Screenshot grounding data
┏━━

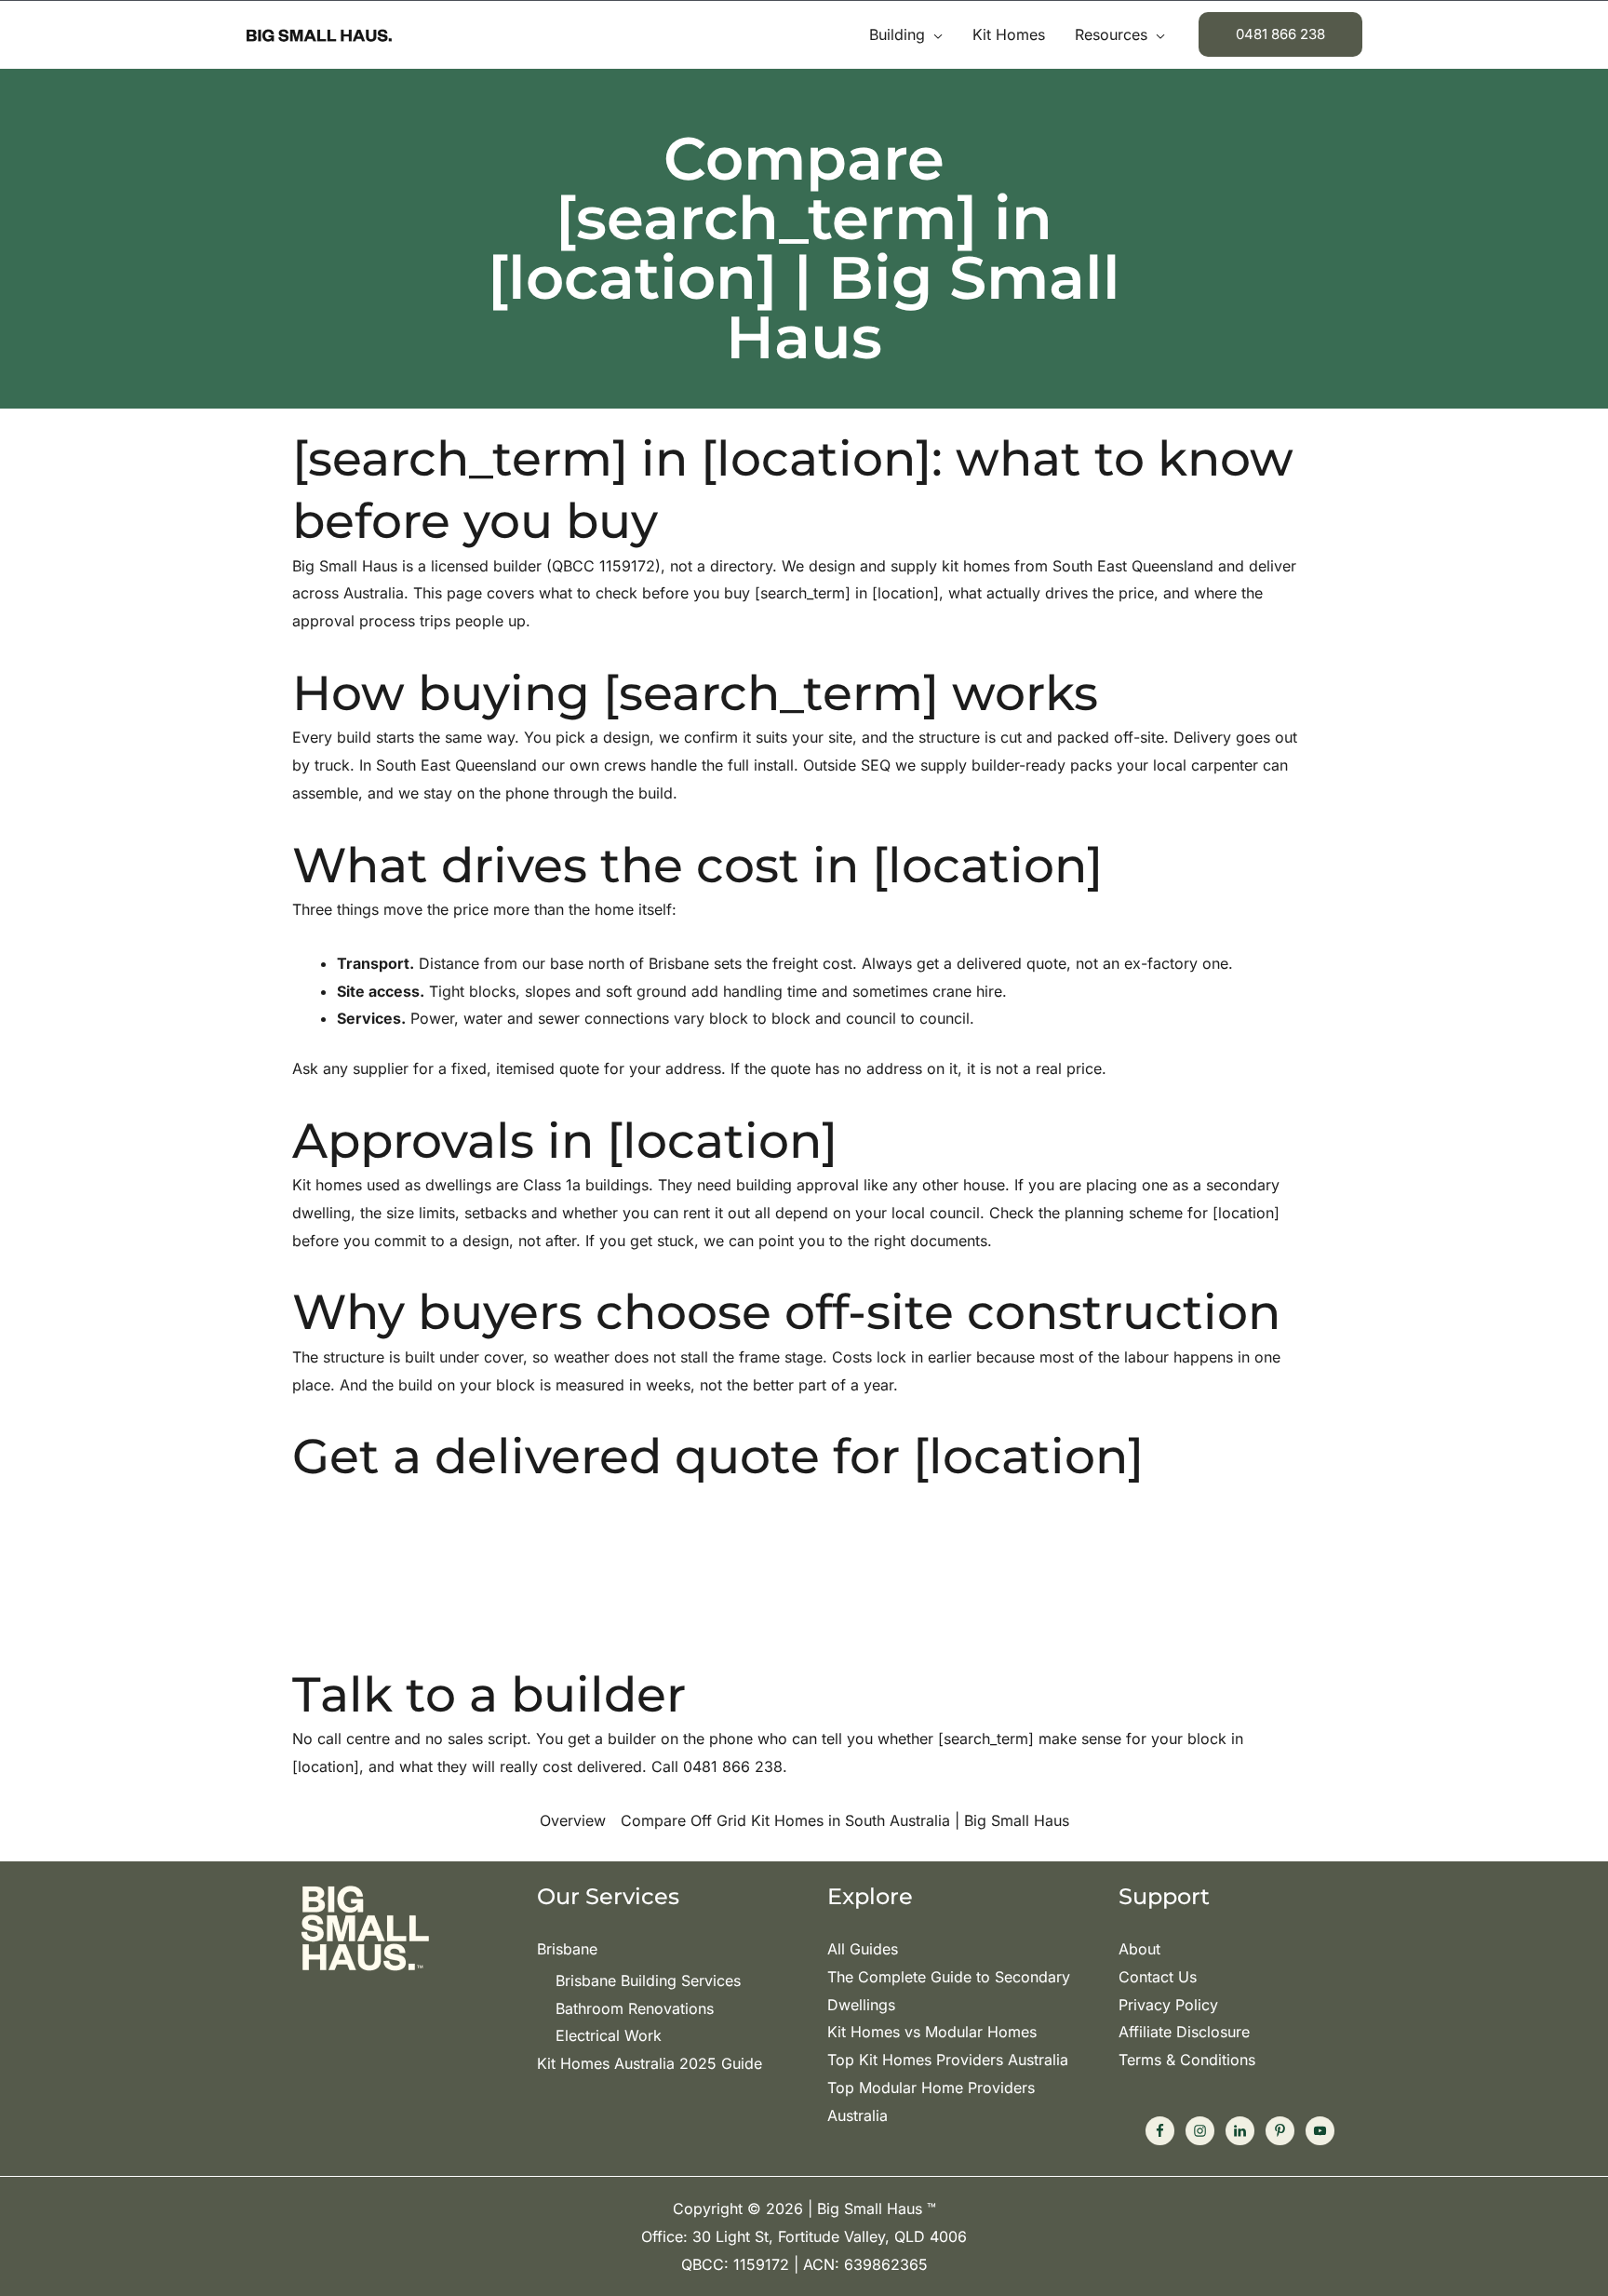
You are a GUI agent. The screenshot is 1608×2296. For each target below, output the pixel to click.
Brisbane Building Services (648, 1980)
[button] (934, 34)
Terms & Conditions (1187, 2059)
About (1139, 1949)
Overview (573, 1820)
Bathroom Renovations (635, 2008)
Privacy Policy (1168, 2004)
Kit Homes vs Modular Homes (932, 2031)
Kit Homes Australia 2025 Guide (649, 2063)
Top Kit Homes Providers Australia (947, 2059)
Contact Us (1158, 1976)
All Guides (862, 1949)
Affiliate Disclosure (1184, 2031)
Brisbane (567, 1949)
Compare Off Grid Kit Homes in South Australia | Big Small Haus (845, 1820)
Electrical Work (609, 2035)
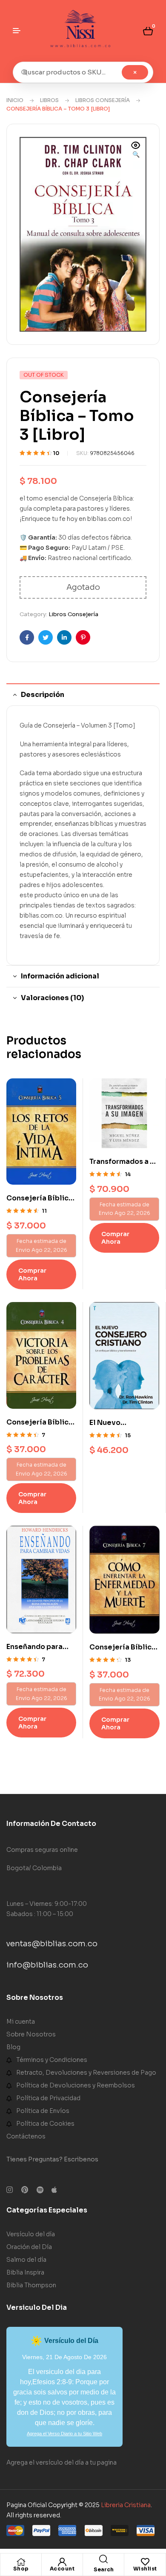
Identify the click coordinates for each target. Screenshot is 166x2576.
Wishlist (145, 2568)
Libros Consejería (102, 100)
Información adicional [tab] (60, 976)
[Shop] (21, 2562)
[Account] (62, 2562)
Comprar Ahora (32, 1274)
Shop (21, 2568)
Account (62, 2568)
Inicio (14, 100)
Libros (49, 100)
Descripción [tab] (42, 694)
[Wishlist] (145, 2562)
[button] (135, 150)
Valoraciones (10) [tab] (52, 997)
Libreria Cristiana (126, 2505)
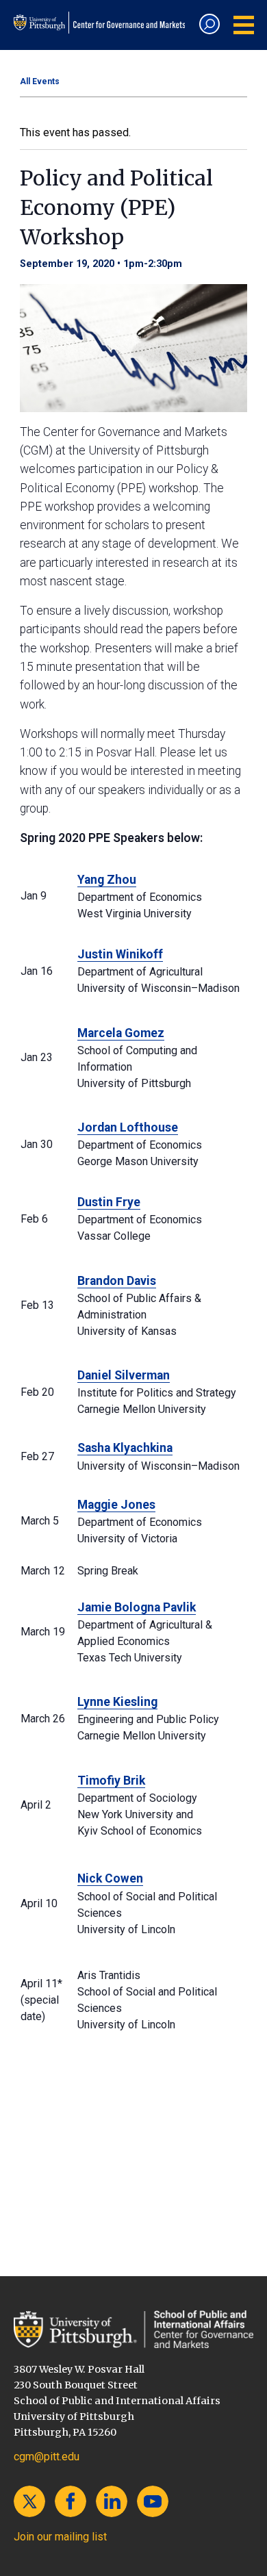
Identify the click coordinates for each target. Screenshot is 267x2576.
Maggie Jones (116, 1505)
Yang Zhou (106, 880)
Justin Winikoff (120, 954)
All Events (40, 81)
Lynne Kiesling (117, 1702)
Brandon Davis (116, 1281)
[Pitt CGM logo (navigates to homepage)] (101, 23)
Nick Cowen (110, 1878)
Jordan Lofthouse (127, 1127)
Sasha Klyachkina (125, 1448)
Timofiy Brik (111, 1780)
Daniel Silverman (123, 1375)
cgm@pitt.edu (46, 2456)
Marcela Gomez (120, 1033)
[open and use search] (209, 24)
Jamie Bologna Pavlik (136, 1607)
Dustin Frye (108, 1202)
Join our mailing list (60, 2536)
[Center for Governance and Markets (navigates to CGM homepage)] (134, 2329)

┗━━

Task - Print once more, exactly, the lines that start at the top of the records above and end at the line with "Privacy Policy (1168, 2004)", skipping all pictures.

Output -
You are a GUI agent. The screenshot is 1608×2296. For each target below, output the pixel to click.
Brisbane Building Services (648, 1980)
[button] (934, 34)
Terms & Conditions (1187, 2059)
About (1139, 1949)
Overview (573, 1820)
Bathroom Renovations (635, 2008)
Privacy Policy (1168, 2004)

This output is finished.